Yeah, that's incredible. How have you funded the business so far?

Renee Ryan

The business has been funded by venture capital. And so as I mentioned, I was the first investor from J&J. So J&J and Lux Capital Fantastic Investors did the Series A for the company. We've uniquely raised money from several large strategics. And so we have Google GV and GSK Pharmaceutical company out of the UK and some health system partners that have also been investors in the company alongside wonderful more traditional financial venture capitalists as well.

Clint Betts

That's fascinating. Last question, and again, thank you so much for coming on and sharing your wisdom and your journey and everything you're working on and the life changing product that you've put into market that's absolutely incredible.

Renee Ryan

We're honored.

Clint Betts

We end every interview with the same question. At CEO.com we believe the chances that we take are as equivalent as the chances that we give. And I wonder who gave you a chance in your career if there's somebody that stands out when you think of, because obviously you've taken a lot of chances in your career, but who gave you a chance that's led to where you are today?

Renee Ryan

Oh, I have a lot of people to thank on my journey. I'm going to say my first boss, which is a woman named Nancy Kroll at the Small Boutique Investment Bank in San Francisco. Nancy was both a wonderful human being, but also a wonderful talented healthcare investment banker. And I was the low man on the totem pole. I was the analyst that was supposed to make the books and build the model and do the spreadsheets and kind of stay in my cube and learn the business in that way.

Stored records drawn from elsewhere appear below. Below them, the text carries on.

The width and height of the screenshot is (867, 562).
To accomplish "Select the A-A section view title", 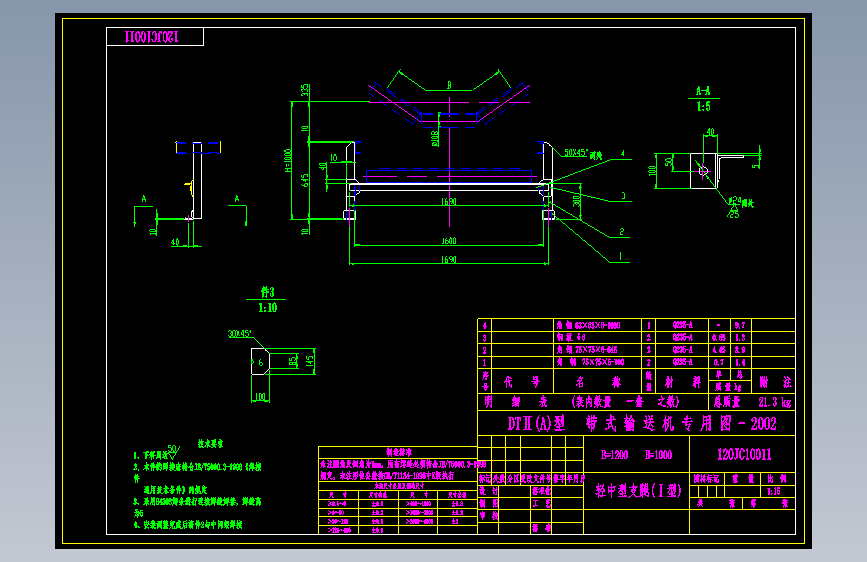I will (703, 91).
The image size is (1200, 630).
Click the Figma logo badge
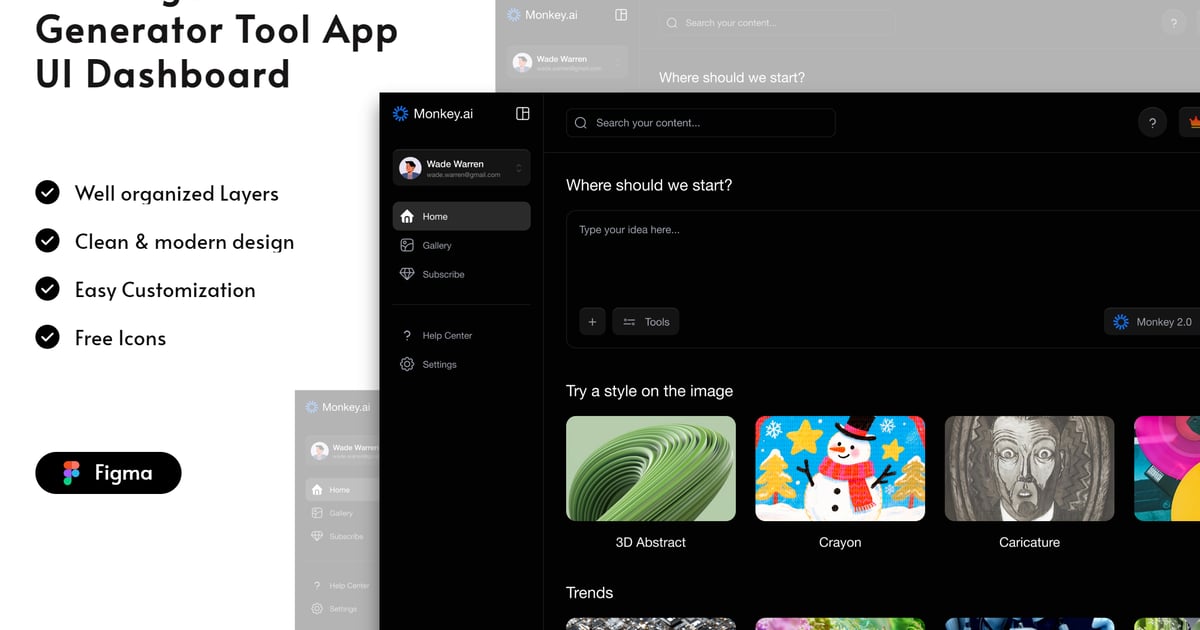(108, 473)
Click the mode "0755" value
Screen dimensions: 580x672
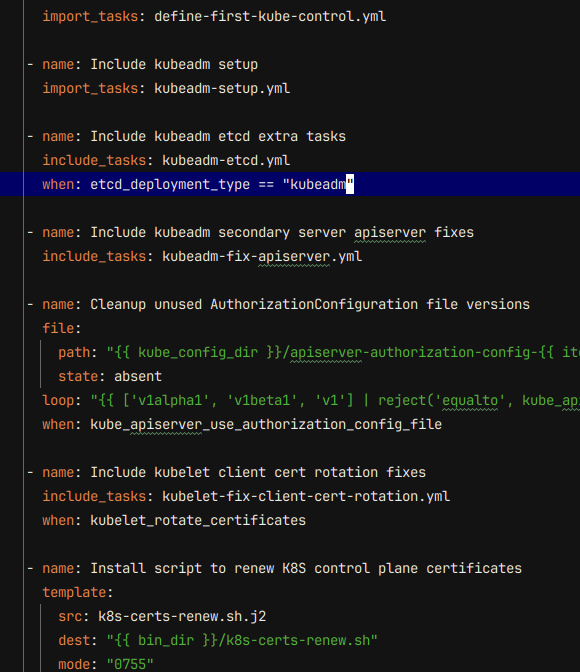[130, 664]
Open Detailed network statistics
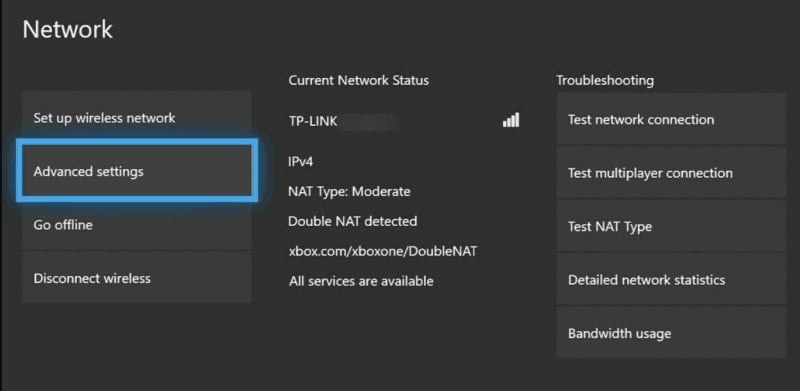Screen dimensions: 800x391 click(671, 280)
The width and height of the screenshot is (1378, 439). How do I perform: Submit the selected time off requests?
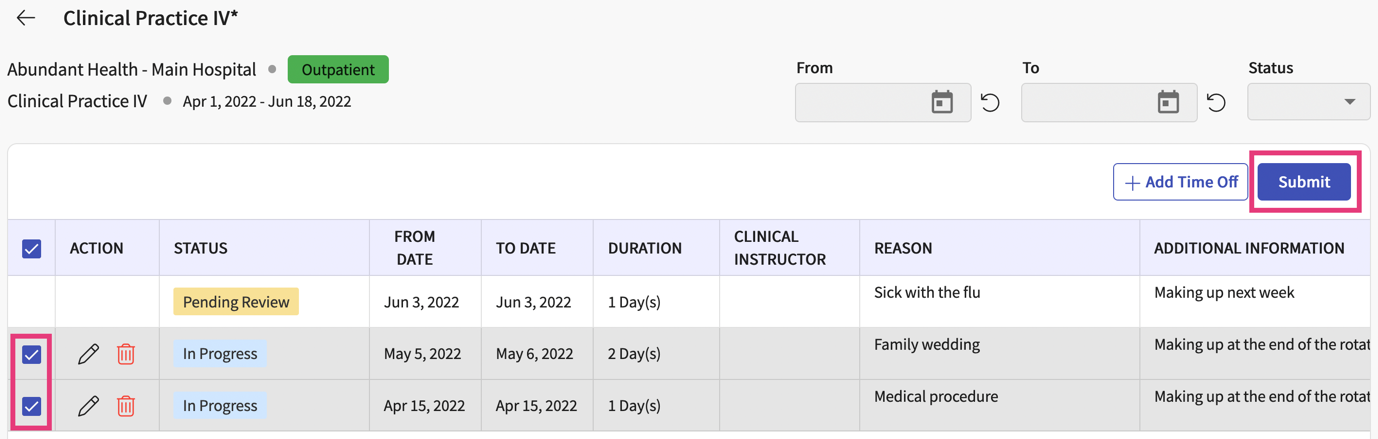[1304, 182]
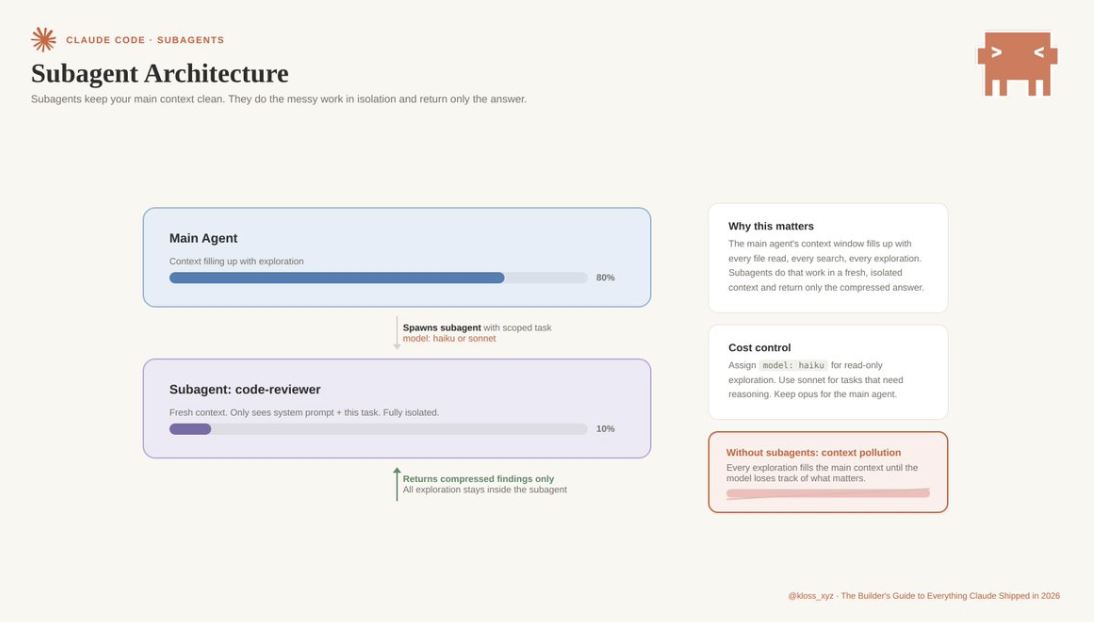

And I am a little bit of an extrovert, and I like being around people and I love to learn and I learn more by seeing and doing. And so I asked her, I said, "I know I'm supposed to stay behind and work on the model and stay in my queue, but will you let me join you at company meetings where it makes sense?"

And she said "Yes." And I think the fact that I so boldly asked, and maybe because we were both female, she gave me a shot. So I got to see what a business like investment banking really is. And it is an apprenticeship business. You can't learn it by reading a textbook. And so the ability to see more required me to work more too.

I would go back to the office and work all night, but I think it was that early chance to see a phenomenal leader interact with our clients, interact with how do you finance a company? How do you do a merger, acquisition and transaction? And to see more or on helped me in those earliest days of my career.

Clint Betts

That's beautiful. Renee, thank you so much for coming on again. Good luck with everything and I'm sure we'll have you on again down the line as this thing grows and grows.

Renee Ryan

Well, Clint, I'm honored to be here. Thank you for having me.